A Grande Guerra merece esse nome mesmo que ela estivesse longe de ser o conflito mais mortífero que a humanidade jamais conheceu. Ela foi, antes de tudo, “grande” por seu impacto sobre sociedades já enfraquecidas.
Originada a propósito de encadeamento de circunstâncias dificilmente compreensíveis, ela arruinou a Europa, que reunia, no século XIX todos os trunfos para a prosperidade, a grandeza e a harmonia.
A paz atraiçoada
O tratado de paz assinado em 28 de junho de 1919 com os plenipotenciários alemães na Galeria dos Gelos do Castelo de Versailles pôs fim à monarquia na Alemanha e estabeleceu uma república descentralizada. Impôs ainda a Berlim a redução de seu exército a somente 100.000 homens e reparações financeiras colossais que os vencidos não seriam capazes de pagar.
A Alsácia e a Lorraine retornaram ao controle da França. A Polônia foi devolvida ao domínio da Alemanha e da Rússia comunista, assim como outros pequenos Estados: Finlândia, Lituânia e Letônia. A Áustria-Hungria deu lugar a uma pequena república austríaca germanófona, à qual foi expressamente proibido unir-se à Alemanha, bem como à Hungria independente e a uma Tchecoslováquia encravada no território da Alemanha.
A Sérvia cresceu com a anexação de províncias austríacas e se transformou na Iugoslávia ... A Itália, amargurada, queixou-se dos Aliados por não ter sido recompensada por sua entrada na guerra (considerada pouco eficiente) com concessões territoriais tão extensas quanto previstas.
O Império Otomano, que somente tinha na Europa sua capital, Istambul e o interior de seu país, perdeu suas possessões arabófonas: Síria, Iraque, Líbano, Transjordânia e Palestina. A Turquia propriamente dita, majoritariamente povoada por turcos, foi salva do desaparecimento graças ao esforço do general Mustafá Kemal.
No total, nada menos do que quatro impérios foram varridos do mapa: Alemanha, Áustria-Hungria, Rússia e Turquia. Os pequenos Estados que passaram a ocupar seus espaços nasceram tanto insignificantes quanto vingativos. Assim, novos conflitos passaram a germinar em função dos tratados de paz, como bem demonstrou o historiador Jacques Bainville, desde 1920, em seu livro Les conséquences politiques de la paix (As consequências políticas da paz).
O preço da guerra
Com a Grande Guerra, pela primeira vez na história da humanidade, povos inteiros foram treinados para o combate por generais pouco preocupados com o sangue derramado.
O conflito deu a conhecer os excessos habituais em todas as guerras: violações e assassinatos de civis.

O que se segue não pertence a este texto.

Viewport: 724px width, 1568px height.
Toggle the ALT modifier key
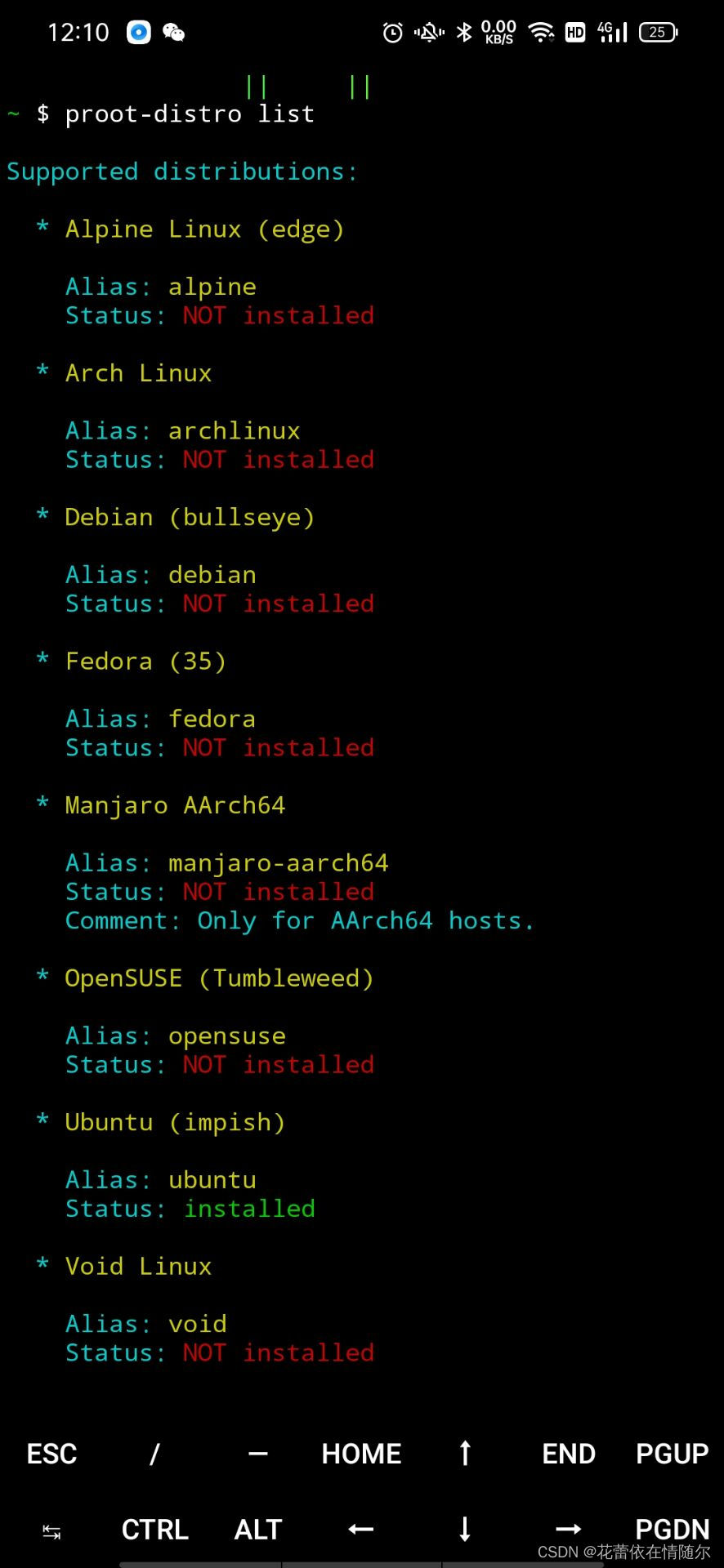tap(257, 1529)
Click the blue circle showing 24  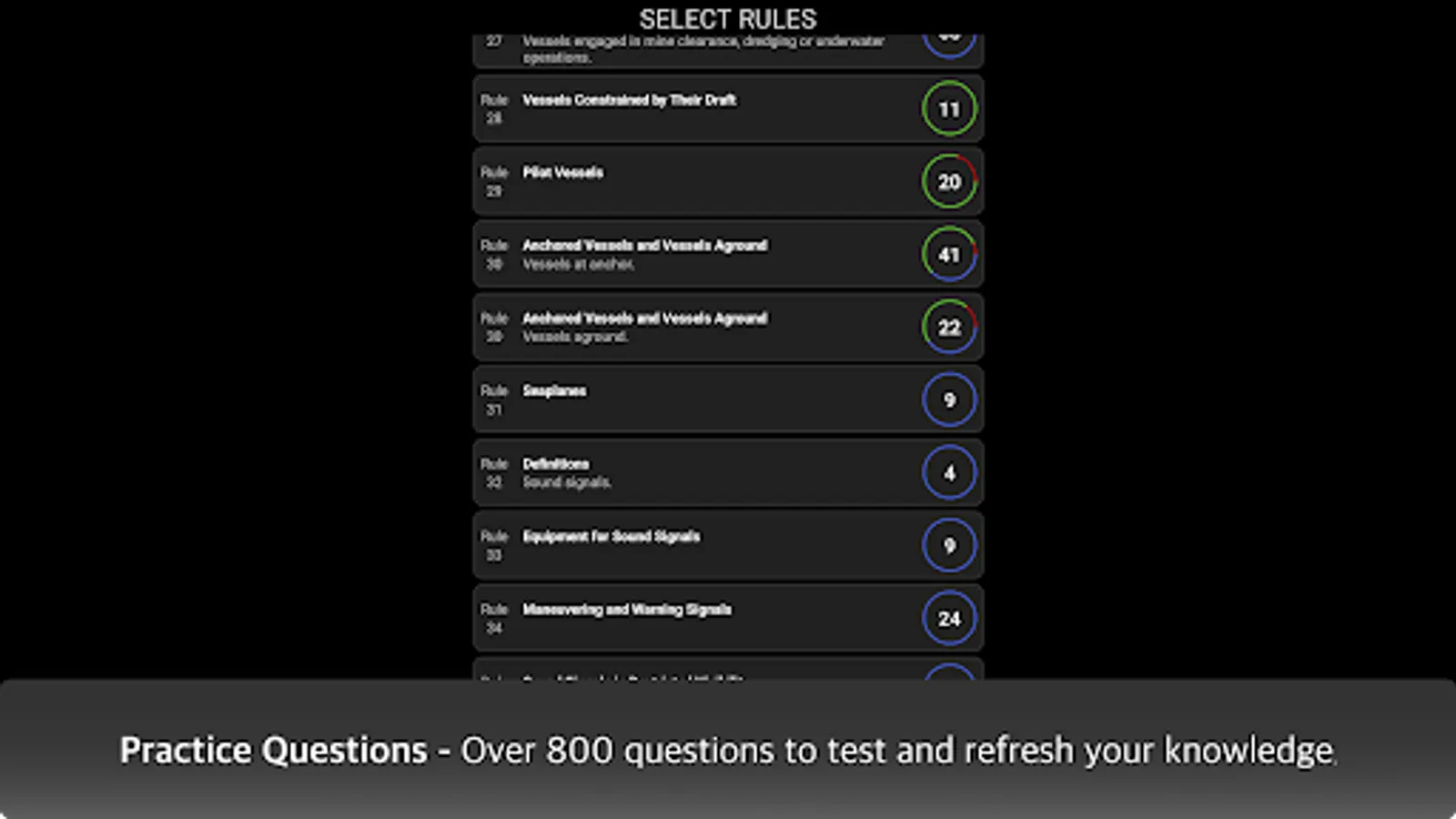click(949, 619)
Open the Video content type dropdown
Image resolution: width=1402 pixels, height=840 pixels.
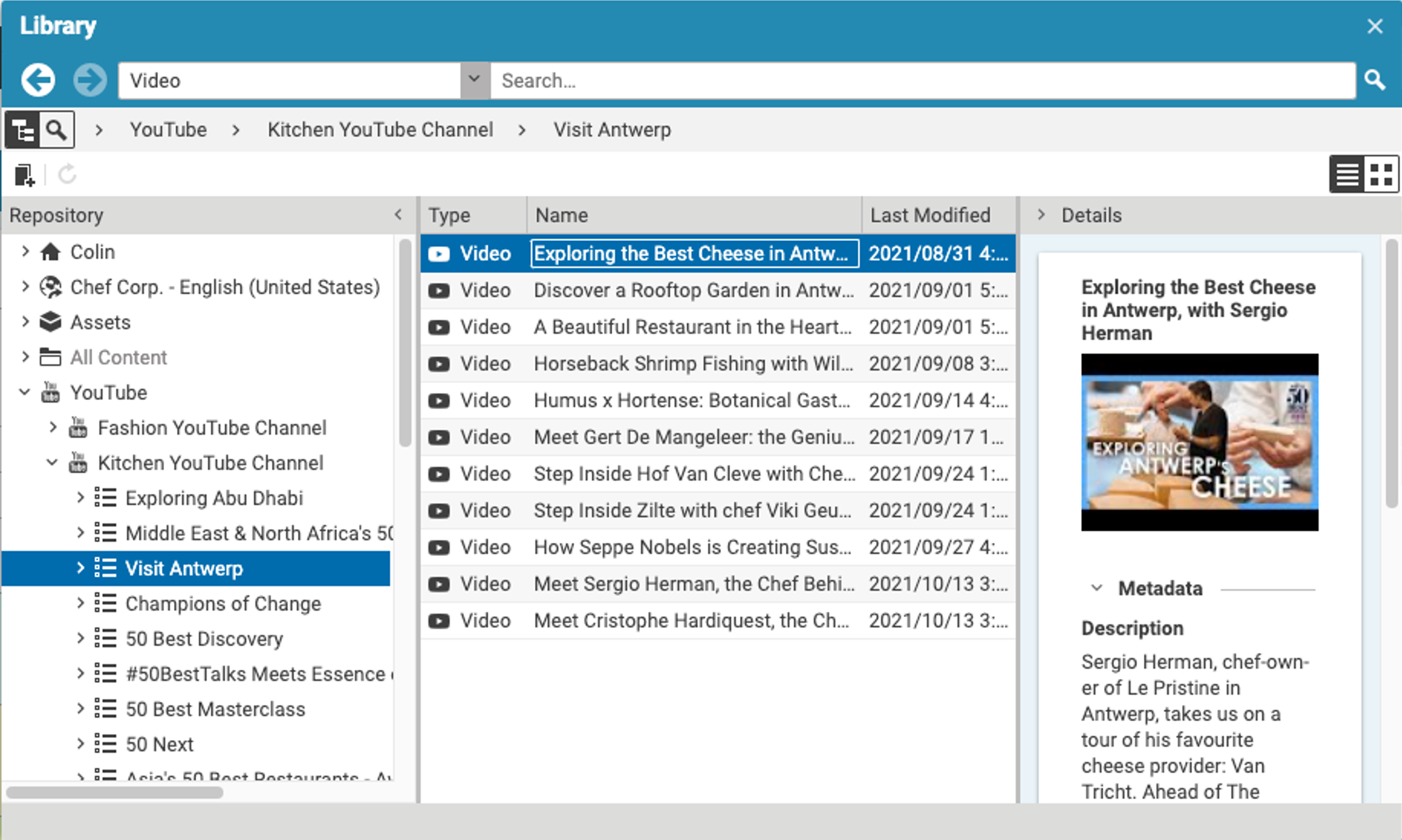point(474,80)
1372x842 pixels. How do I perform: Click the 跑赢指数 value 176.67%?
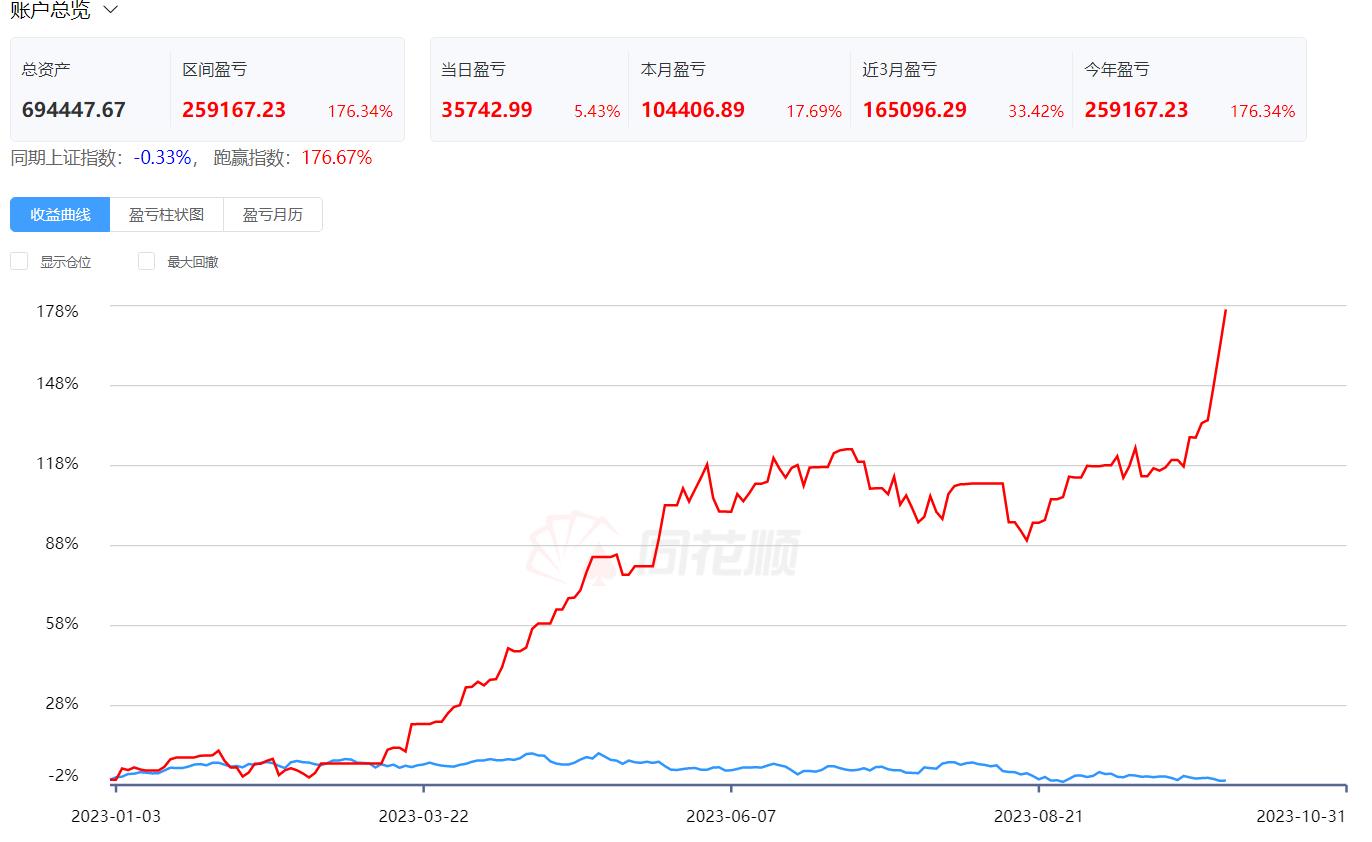(336, 157)
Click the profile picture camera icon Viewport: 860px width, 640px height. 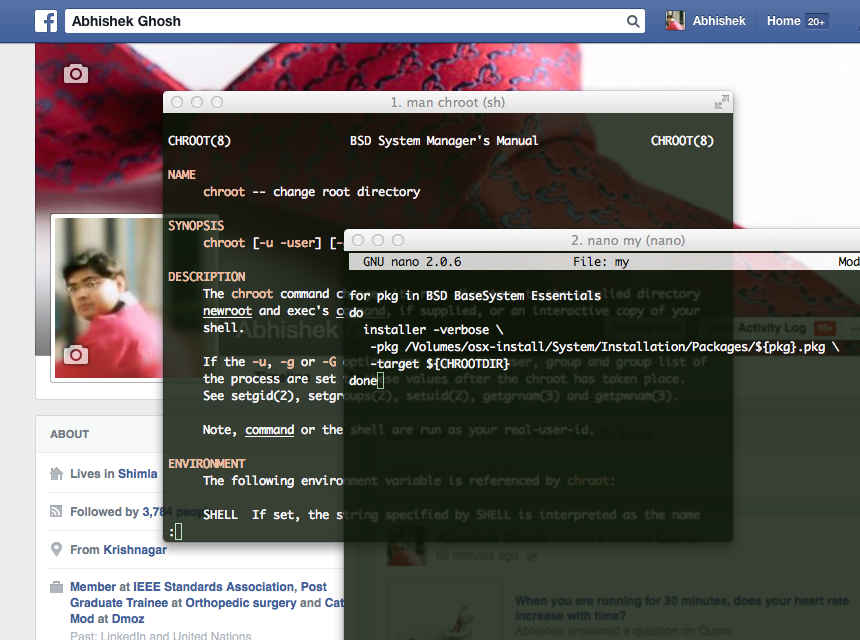(76, 355)
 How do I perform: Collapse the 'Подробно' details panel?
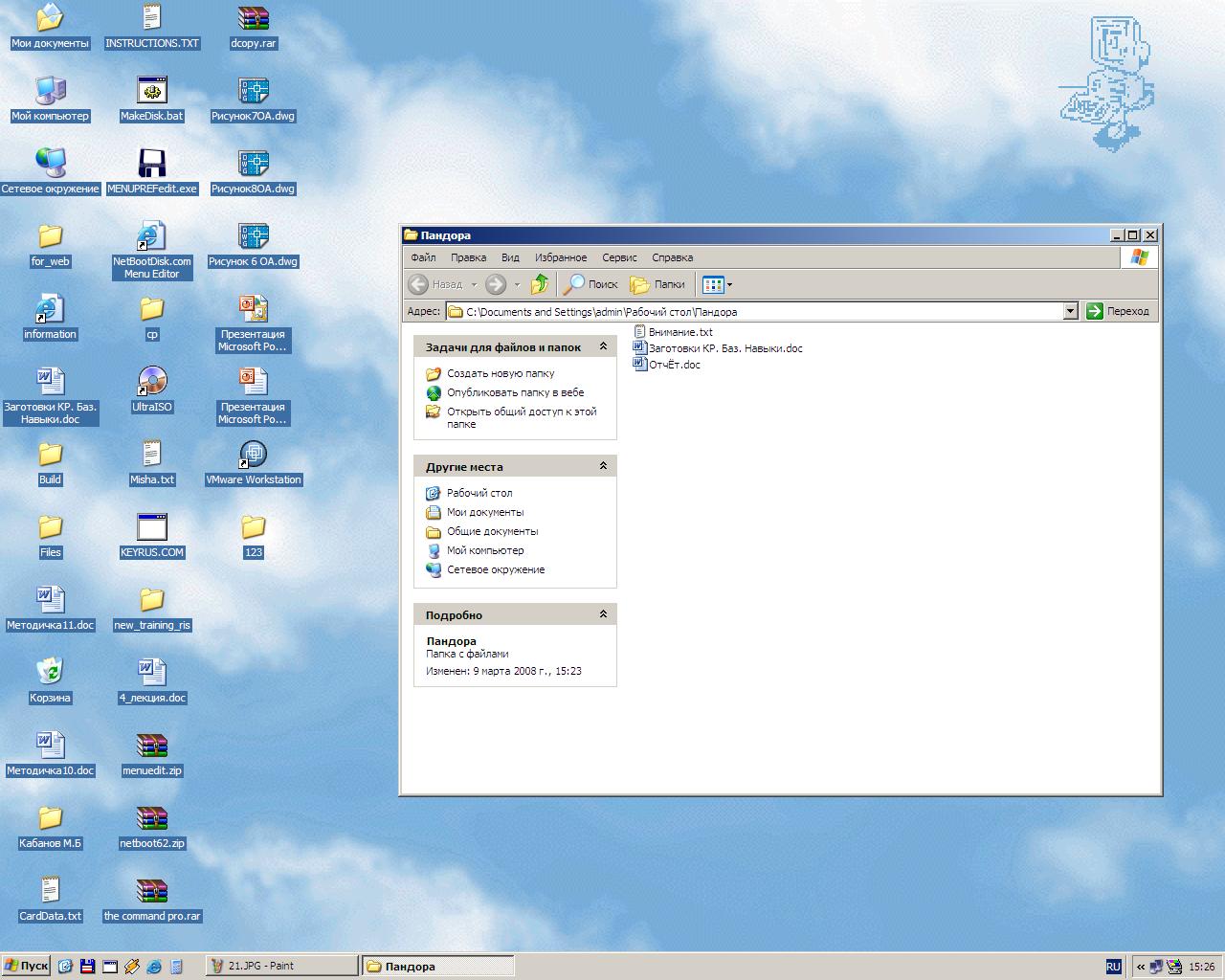pyautogui.click(x=603, y=614)
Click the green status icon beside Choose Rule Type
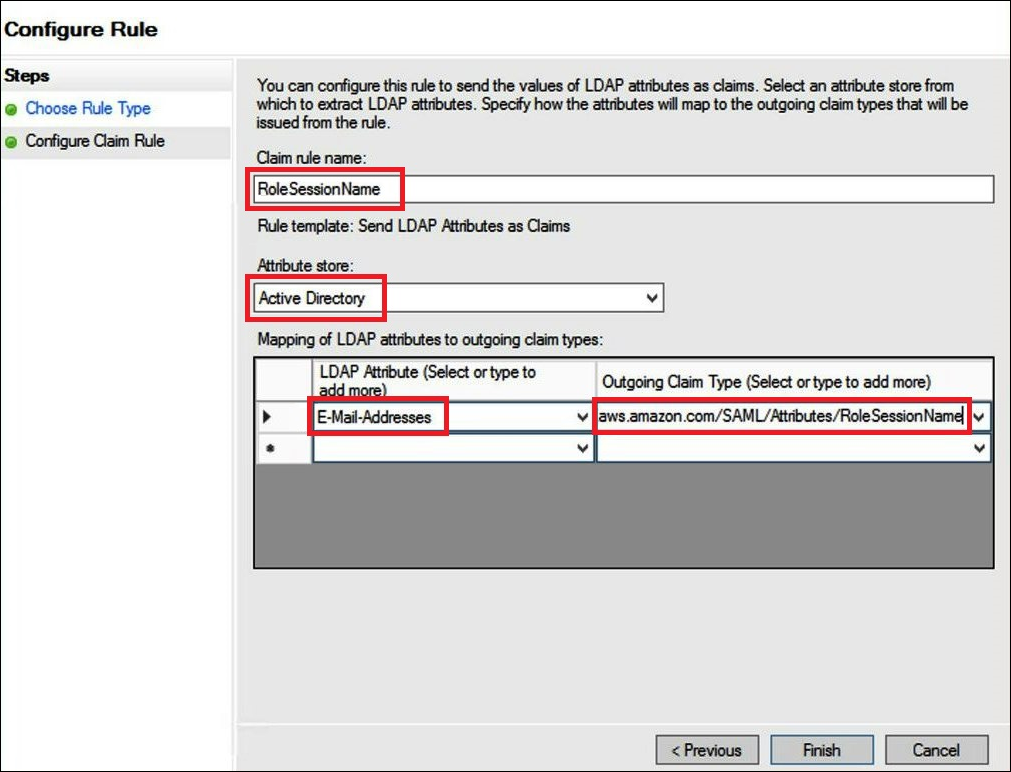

Todavia, ele marcou também o desaparecimento do código de honra habitual nas guerras europeias. Assim, não se hesitava em bombardear ambulâncias e atingir feridos. Não havia uma trégua, como no passado, para preservar os feridos.
Desde o início do conflito, as autoridades dos dois lados esconderam da opinião pública a extensão das perdas, assim como as insuficiências e os erros dos altos comandos, censurando jornais e assegurando-se do controle do conteúdo das cartas dos combatentes (Le Canard Enchainé, jornal semanal satírico francês, fundado em 1915, nasceu de um protesto contra essa “transformação de cérebros em geleia”).
Os números de perdas que circulavam nas comissões de oficiais eram fantasiosos e, mesmo após o fim da guerra, foi difícil precisá-los. Os historiadores tiveram que investigar muito antes de poder avaliar o total de 51 meses de guerra na Europa e, em particular, na França.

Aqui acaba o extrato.